WHAT NEEDS TO BE DONE. Which lines of the data below include the string "target"? Return each of them.

(EXERCISE MATERIAL)

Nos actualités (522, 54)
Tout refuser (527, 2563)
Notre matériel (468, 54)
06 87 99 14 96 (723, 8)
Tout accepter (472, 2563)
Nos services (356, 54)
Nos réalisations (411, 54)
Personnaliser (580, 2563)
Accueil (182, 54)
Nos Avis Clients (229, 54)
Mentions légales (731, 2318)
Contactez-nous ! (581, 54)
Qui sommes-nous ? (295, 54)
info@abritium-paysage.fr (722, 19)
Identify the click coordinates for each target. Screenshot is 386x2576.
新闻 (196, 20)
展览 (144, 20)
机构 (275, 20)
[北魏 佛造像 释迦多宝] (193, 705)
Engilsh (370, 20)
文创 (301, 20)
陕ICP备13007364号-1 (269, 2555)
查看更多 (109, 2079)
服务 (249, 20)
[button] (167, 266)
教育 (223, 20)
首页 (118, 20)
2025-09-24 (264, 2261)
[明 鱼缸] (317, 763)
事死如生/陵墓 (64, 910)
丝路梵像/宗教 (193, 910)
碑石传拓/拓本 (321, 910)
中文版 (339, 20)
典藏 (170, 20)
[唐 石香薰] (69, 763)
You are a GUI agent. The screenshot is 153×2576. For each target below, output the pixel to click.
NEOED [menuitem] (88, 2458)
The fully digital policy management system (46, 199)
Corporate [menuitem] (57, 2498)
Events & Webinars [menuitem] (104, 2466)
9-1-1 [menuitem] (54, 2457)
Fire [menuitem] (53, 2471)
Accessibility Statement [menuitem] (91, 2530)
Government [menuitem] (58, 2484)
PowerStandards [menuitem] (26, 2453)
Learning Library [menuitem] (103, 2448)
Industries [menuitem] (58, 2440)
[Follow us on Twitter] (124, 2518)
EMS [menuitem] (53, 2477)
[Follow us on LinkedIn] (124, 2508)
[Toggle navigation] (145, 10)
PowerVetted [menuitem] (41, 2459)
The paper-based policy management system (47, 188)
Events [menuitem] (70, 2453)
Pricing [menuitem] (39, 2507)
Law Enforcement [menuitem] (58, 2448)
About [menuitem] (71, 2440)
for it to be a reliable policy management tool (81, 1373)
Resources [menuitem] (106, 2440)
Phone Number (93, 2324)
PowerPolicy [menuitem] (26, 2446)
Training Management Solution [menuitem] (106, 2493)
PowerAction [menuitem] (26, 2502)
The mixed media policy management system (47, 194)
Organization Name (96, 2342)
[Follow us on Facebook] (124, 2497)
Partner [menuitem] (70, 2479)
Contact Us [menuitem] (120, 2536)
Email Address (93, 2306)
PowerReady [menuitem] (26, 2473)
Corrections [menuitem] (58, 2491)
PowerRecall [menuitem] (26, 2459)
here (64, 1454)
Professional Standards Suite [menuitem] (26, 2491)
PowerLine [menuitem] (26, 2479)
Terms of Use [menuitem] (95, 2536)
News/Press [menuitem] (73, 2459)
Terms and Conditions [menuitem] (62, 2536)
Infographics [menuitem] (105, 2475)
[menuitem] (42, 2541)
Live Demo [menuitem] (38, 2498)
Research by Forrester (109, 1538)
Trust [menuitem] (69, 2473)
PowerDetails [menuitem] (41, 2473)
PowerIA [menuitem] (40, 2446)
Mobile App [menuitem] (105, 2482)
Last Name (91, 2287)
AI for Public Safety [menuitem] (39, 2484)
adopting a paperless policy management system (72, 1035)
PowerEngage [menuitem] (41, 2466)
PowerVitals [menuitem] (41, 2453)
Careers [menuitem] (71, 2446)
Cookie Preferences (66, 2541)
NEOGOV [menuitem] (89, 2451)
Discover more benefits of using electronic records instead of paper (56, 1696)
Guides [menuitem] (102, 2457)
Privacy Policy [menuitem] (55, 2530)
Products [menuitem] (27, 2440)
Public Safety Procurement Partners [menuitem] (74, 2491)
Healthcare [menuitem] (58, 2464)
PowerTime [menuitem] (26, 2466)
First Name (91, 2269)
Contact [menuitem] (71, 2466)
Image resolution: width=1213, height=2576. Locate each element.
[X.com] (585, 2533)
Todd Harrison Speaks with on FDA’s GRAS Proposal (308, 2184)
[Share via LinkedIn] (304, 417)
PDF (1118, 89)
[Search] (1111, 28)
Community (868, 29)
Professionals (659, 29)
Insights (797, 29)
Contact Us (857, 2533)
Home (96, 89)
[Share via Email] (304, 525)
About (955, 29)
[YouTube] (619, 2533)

(End EXERCISE MATERIAL)

REPLY TO THE EXERCISE.
Identify the click coordinates for each target. Screenshot is 386x2576.
You are a GUI agent. The screenshot is 153×2576. For each target below, output the pixel to click.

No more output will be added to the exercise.